All lines from the first line of the material up to and including the line with "The height and width of the screenshot is (520, 700)." must be copied exactly, and no others.

_ _ _

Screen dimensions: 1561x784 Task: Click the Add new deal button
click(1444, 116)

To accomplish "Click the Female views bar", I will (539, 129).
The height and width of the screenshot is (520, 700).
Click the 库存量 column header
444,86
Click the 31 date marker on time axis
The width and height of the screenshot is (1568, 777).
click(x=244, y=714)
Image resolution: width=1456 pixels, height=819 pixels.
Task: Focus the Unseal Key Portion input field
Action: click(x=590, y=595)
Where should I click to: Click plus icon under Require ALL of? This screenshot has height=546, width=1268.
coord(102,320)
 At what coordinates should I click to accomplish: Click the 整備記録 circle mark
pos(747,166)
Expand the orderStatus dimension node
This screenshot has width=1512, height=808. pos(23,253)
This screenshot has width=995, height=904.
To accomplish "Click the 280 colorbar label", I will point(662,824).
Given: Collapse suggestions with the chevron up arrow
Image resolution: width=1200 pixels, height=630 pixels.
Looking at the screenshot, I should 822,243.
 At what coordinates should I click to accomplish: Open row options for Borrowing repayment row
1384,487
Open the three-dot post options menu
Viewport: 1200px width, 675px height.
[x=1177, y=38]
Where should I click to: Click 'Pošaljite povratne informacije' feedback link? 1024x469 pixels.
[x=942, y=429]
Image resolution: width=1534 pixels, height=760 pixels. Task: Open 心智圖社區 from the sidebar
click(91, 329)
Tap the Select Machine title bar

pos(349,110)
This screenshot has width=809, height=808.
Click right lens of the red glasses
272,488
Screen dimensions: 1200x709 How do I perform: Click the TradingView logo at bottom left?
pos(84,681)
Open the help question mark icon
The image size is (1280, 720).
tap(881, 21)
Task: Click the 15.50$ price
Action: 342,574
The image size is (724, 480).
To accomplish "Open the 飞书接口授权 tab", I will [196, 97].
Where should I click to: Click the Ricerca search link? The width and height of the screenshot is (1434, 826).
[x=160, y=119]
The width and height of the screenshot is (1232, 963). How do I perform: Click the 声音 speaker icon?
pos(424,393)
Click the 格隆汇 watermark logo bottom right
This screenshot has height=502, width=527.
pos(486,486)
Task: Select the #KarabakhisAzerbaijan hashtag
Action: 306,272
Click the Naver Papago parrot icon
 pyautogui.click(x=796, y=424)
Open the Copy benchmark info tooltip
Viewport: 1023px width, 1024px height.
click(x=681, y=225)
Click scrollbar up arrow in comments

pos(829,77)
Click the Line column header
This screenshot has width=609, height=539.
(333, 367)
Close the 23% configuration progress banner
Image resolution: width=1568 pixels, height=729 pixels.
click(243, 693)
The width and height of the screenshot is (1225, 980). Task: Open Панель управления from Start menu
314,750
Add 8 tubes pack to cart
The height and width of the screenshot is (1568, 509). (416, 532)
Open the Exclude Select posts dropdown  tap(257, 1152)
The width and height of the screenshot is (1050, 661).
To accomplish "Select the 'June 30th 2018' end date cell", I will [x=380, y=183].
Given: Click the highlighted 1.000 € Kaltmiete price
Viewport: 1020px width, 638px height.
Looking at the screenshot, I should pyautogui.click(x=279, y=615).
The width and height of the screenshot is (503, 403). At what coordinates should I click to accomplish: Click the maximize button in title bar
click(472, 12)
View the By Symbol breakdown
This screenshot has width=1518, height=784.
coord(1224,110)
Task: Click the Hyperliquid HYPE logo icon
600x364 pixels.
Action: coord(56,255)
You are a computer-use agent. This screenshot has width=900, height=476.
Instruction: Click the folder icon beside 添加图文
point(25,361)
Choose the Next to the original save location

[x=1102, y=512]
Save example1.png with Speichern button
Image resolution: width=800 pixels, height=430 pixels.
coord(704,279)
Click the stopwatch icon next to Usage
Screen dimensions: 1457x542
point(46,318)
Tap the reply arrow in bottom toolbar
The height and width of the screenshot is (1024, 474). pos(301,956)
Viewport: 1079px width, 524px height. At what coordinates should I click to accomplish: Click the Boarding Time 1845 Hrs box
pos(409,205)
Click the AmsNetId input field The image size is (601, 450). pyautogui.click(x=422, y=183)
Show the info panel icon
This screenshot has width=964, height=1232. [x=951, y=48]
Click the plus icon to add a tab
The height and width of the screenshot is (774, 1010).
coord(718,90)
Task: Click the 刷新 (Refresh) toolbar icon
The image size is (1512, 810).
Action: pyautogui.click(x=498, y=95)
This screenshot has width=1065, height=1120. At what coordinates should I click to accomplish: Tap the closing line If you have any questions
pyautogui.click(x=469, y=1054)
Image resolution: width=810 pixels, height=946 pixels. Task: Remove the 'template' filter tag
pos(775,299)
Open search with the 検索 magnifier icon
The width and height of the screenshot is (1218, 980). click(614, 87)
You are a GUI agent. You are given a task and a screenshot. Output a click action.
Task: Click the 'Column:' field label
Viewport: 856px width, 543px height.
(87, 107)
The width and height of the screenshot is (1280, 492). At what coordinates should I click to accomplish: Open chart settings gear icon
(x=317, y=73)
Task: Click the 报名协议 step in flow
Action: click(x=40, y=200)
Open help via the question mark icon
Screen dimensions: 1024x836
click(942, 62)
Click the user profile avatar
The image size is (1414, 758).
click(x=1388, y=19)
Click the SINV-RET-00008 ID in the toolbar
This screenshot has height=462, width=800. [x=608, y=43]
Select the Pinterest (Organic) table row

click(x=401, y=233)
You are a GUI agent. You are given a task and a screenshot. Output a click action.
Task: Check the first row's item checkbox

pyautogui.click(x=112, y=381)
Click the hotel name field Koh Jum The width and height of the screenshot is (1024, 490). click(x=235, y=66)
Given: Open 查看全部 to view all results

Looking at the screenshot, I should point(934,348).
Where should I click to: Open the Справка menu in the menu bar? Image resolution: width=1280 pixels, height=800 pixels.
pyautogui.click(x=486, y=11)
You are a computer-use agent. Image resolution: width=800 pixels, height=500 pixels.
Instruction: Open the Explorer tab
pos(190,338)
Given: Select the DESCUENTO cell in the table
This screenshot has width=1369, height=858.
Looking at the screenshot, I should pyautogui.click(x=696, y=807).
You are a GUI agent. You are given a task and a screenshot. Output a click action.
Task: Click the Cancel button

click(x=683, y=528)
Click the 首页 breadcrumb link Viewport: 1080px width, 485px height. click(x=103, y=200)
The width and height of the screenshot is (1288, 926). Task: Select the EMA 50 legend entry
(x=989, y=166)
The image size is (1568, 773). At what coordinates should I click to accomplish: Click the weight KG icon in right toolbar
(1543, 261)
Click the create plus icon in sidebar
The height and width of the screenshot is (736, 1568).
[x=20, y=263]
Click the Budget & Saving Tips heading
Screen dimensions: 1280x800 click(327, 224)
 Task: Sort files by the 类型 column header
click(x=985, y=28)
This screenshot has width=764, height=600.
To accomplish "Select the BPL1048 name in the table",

_ _ _

» **Exercise response**
Screen dimensions: 1561x784 Task: Click the Add new deal button
click(1444, 116)

To accomplish "Click the Female views bar", I will (539, 129).
The height and width of the screenshot is (520, 700).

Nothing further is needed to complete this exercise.